Let’s consider the conundrum of the three Bs.

Bernie, Biden and Bloomberg.

Despite our great fondness for Iowa, its quadrennial caucuses are costly and fairly meaningless exercises. Since 1972, only three men won a contested Iowa caucus and went on to become president — Barack Obama, George W. Bush and Jimmy Carter. In 2016, Texas GOP Sen. Ted Cruz won Iowa and Donald Trump came in second.

So the odds are better than even that after all the Iowa hoopla, we won’t know much more about the upcoming presidential sweepstakes than we do now.

Vermont Sen. Bernie Sanders, with a huge ground game in Iowa left over from 2016, is exceedingly popular with young Democrats in the state. But it remains unlikely that he could sway enough moderate Democrats to get the party nomination.

The Trump campaign would like nothing better than running against a white-haired septuagenarian who has had a heart attack and declares he is a democratic socialist. Fox News prays “Go, Bernie, go!”

Former Vice President Joe Biden, not likely to win Iowa, still remains the favorite to get the party nomination. But he has been damaged — unfairly — by the scandal over Trump exhorting Ukraine to open a bogus investigation of him and his son Hunter.

There is no smoking gun there, but Trump has succeeded in convincing many Americans that somehow Biden is culpable of something even if they don’t know what. It’s wrong and unfair, but it’s exactly what Trump did to Hillary Clinton. Many still think Trump’s barrage of nasty criticism of her as corrupt means something was wrong even after it has been positively proven she was innocent of any wrongdoing (although guilty of running a bad campaign).

Former New York City Mayor Michael Bloomberg has changed his party affiliation from Republican to Democrat to run for president, but he is not even running in Iowa. Nonetheless, he has spent millions of dollars in TV ads trying to convince Americans that Trump is the worst president in U.S. history.

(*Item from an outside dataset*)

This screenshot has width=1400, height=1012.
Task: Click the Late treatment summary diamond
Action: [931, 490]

More to the point, he vows that he will spend $1 billion of his self-made $50 billion fortune to defeat Trump, no matter who is the Democratic nominee. Bloomberg is a centrist, and on many social issues he is in line with a majority of Democrats. But even many of the Democrats most fiercely passionate about dumping Trump scoff that they don’t want to facilitate a nominee who hopes to buy their nomination. And a lot of them are still angry about his stop-and-frisk policy when he was mayor.

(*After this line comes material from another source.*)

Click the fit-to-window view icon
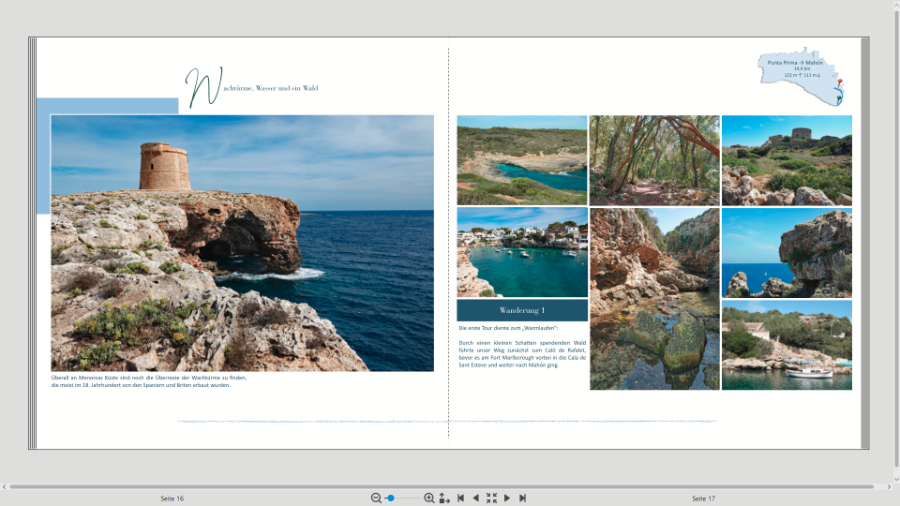 [491, 498]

The big question of 2020 is whether Trump has changed politics forever. Are nastiness, deliberate falsehoods and lack of civility now required? Do Americans now demand constant titillation from their politicians?

Bernie, Biden and Bloomberg are old school. They don’t really seem to have the stomach to fight dirty. If one of them winds up as the official counterpuncher to Trump, is Trump a shoo-in for reelection?

Could Bernie convince enough Americans that it’s time for an old-timey socialist? Could Biden convince enough Americans that he is not tainted by Trump’s false allegations about Ukraine? Could Bloomberg convince enough Americans that another New York City billionaire is worth taking a chance on?

The two other potentially realistic alternatives are two senior women senators — Minnesota Nice Amy Klobuchar and Massachusetts Liberal Elizabeth Warren. Is America finally ready to vote a woman into the White House? Is there a surprise coming? Both women can claim they never lost an election.

Let’s admit that while Trump was sucking all the air out of the room by getting himself impeached, a lot of us haven’t paid much attention to what was happening in Iowa. Let’s face it, the Democratic debates were not all that exciting.

But now we’re in a new chapter. Now it gets serious. Now we have to pay attention.

After Iowa, we’re still left with the quandary we started with — which candidate could defeat Trump in an all-out, no-holds-barred fight?

Ann McFeatters is an op-ed columnist for Tribune News Service.